Porque cuando la primera luna llena de primavera aparece dibujada en el cielo, trae no solo olores de azahares e incienso, sino la certeza de la renovación de la vida, más allá de cristos magullados y vírgenes dolientes. La certeza de que somos y la promesa de que otros serán por nosotros, de la misma manera que nosotros fuimos por los que nos precedieron. Cada año, cada primavera, cada Semana Santa en la que los sentidos se hacen sacramento; la vista, el olfato, el gusto, el oído, el tacto… la piel que habitamos y que nos lleva una y otra vez a casa, que ya sabe cuanto me gusta Rilke y lo de la patria primera. No haga como San Pedro -aunque ahora que lo pienso, no salió mal parado con tanta negación- y no diga que todo esto le es ajeno, porque no es verdad. Le pese a quien le pese, la tradición se hace carne y habita en todas partes; en esa esquina en la que su abuelo le señalaba las caídas de un paso, en el escaparate de torrijas melosas que ahora se le antoja un sueño, en el Domingo de Ramos de zapatos nuevos y pies cansados, en la tarde del Jueves Santo en la que ponían otra vez «La túnica sagrada», en la bola de cera que guardaba de año en año, en la fuerza de los brazos de su padre sosteniéndolo para ver de cerca las imágenes, en el frío de Santa Cruz esperando la recogida del Perdón con el sol disimulando para no estropear su primera madrugada, en su primer capirote y en la marca que le dejaba en la frente para el resto de los días, en el pirulí de La Habana que tanto se le resistía y terminaba dejando pringosos los dedos y la boca, en el Nazareno por Botica, en la penitencia callada de su abuela a la que nunca saludó mientras iba en la procesión, en lo duros que están los roscos de canela, en las fotos movidas con las que aquel carrete de veinticuatro le confirmó lo que ya todos sabían, en los buñuelos de bacalao que su madre le enseñó a hacer y que nunca le salen como a ella, en los amigos que vuelven año tras año para retomar la conversación donde la dejaron con la última recogida, en las túnicas planchadas colgando en la puerta del armario, en las manos de su madre encendiéndole con cuidado la vela en la vigilia pascual, en la espera en una esquina a que aparezca la cruz de guía…
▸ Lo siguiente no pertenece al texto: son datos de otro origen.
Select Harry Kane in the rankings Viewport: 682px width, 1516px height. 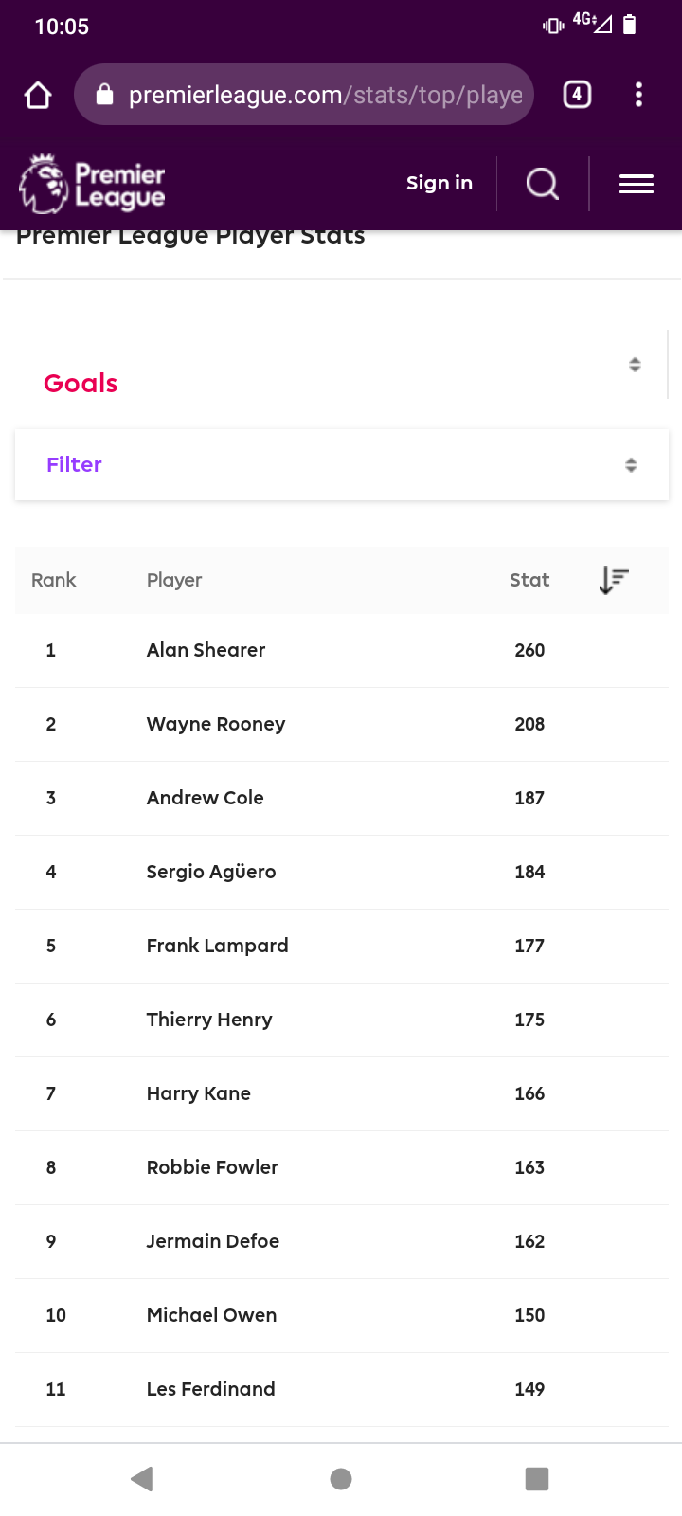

Porque cuando la primera luna llena de primavera aparece dibujada en el cielo, es cuando Cádiz, la de la Semana Santa desconocida, conjura todos los recuerdos y se hacen presentes en imágenes que han presenciado más de quinientos años de historia; es cuando Cádiz, la de la Semana Santa junto al mar, se quita el disfraz y estrena sus mejores galas; es cuando Cádiz, la de la Semana Santa “instagramer”, ofrece sus penas a un cristo viejo que ha recorrido durante siglos las calles viejas de la ciudad; y es cuando Cádiz, la de la Semana Santa bonita, sale a encontrarse con su pasado.
No, no es el carnaval de los curas, ni un fanático que grita «viva la reina del martes santo»; no es un grupo de descerebrados tirando pétalos al paso de palio, no es la ocupación de la vía pública interfiriendo en la vida de los vecinos y vecinas, no es el «raca-raca» -no sé por qué para insultar a los cofrades dicen siempre lo del racaraca- de unos meapilas fascinerosos, no son la ignorancia y la ceguera presidiendo unos juegos florales. No. Es mucho más. Usted y yo lo sabemos.
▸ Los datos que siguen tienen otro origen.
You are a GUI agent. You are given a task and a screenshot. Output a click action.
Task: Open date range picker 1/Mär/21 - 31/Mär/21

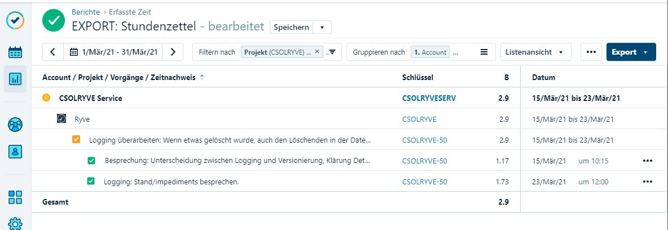click(113, 52)
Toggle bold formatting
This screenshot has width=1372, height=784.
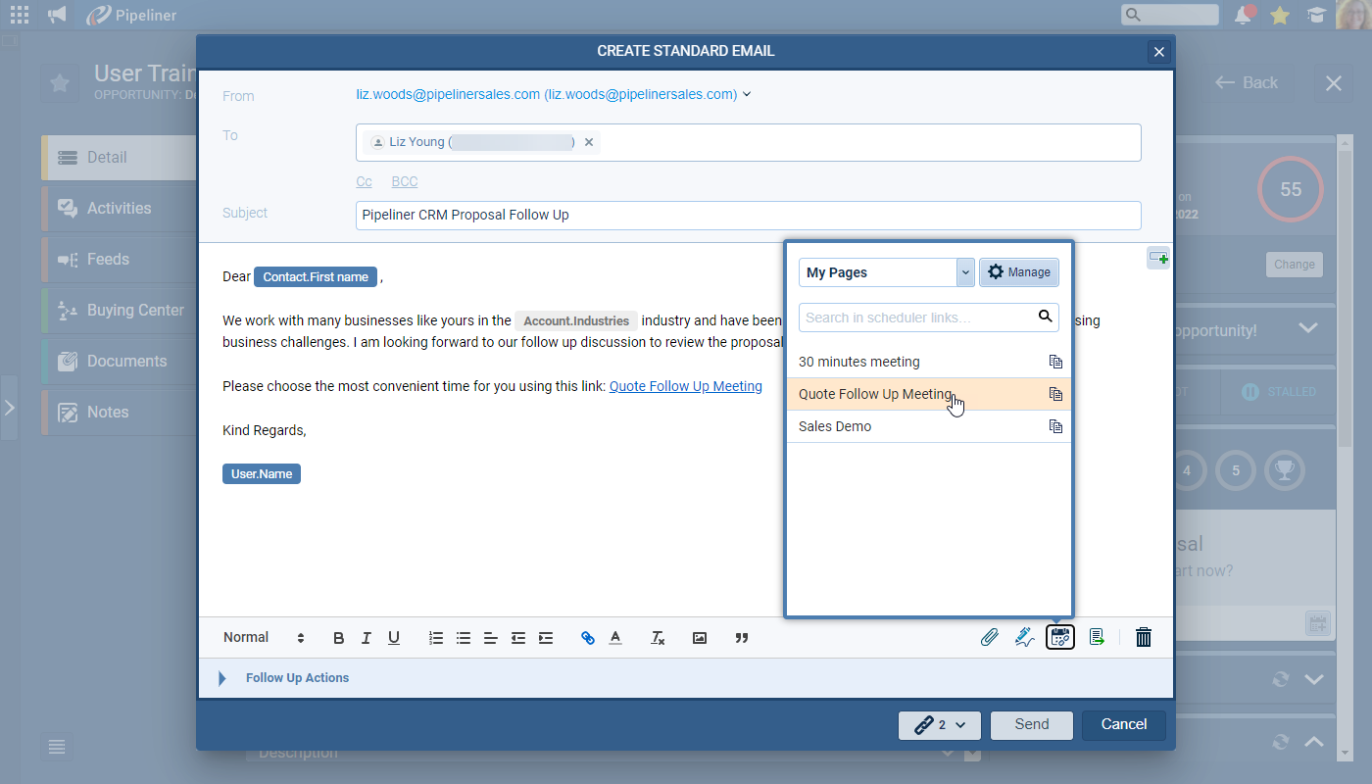[x=339, y=638]
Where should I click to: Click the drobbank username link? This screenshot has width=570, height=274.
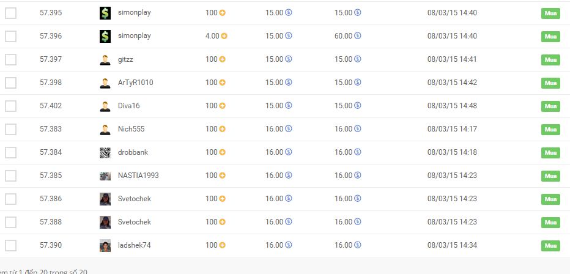tap(133, 152)
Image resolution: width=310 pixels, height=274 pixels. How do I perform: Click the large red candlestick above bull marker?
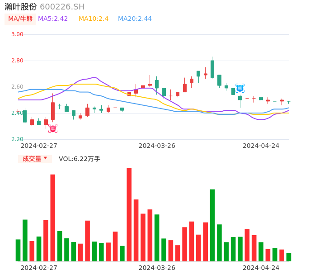click(53, 111)
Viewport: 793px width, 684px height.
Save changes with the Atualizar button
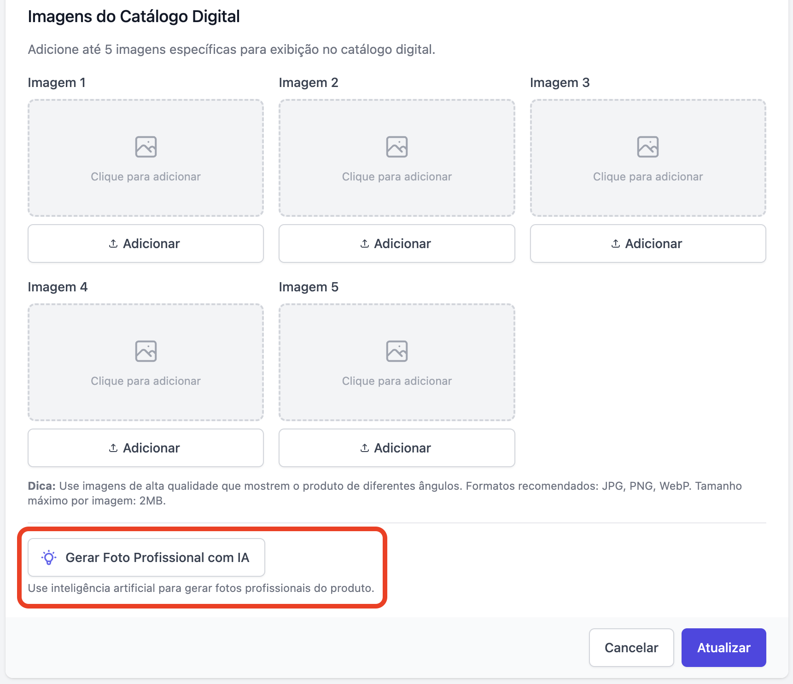(x=723, y=648)
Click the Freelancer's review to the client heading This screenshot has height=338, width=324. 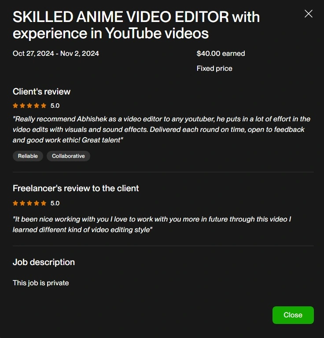tap(76, 188)
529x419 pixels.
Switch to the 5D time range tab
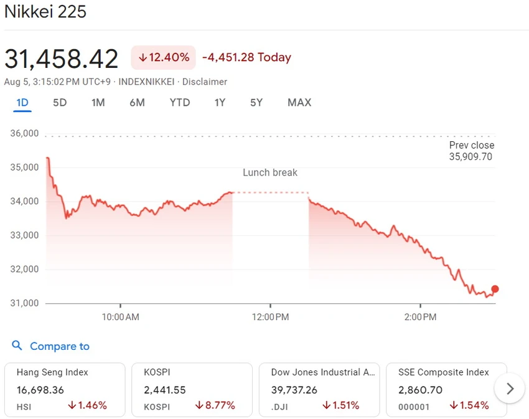click(60, 103)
Por eso, después de dos años, a esta Semana Santa la llaman la del reencuentro. La del reencuentro con la fe popular y milenaria de nuestros antepasados, la del reencuentro con la labor social que las cofradías han seguido haciendo, incluso en los peores momentos, la del reencuentro con los olores, con los sonidos, con los colores, la del reencuentro con los recuerdos. Así que, no me lo tenga en cuenta, pero qué quiere que le diga «Cofrades, a la calle».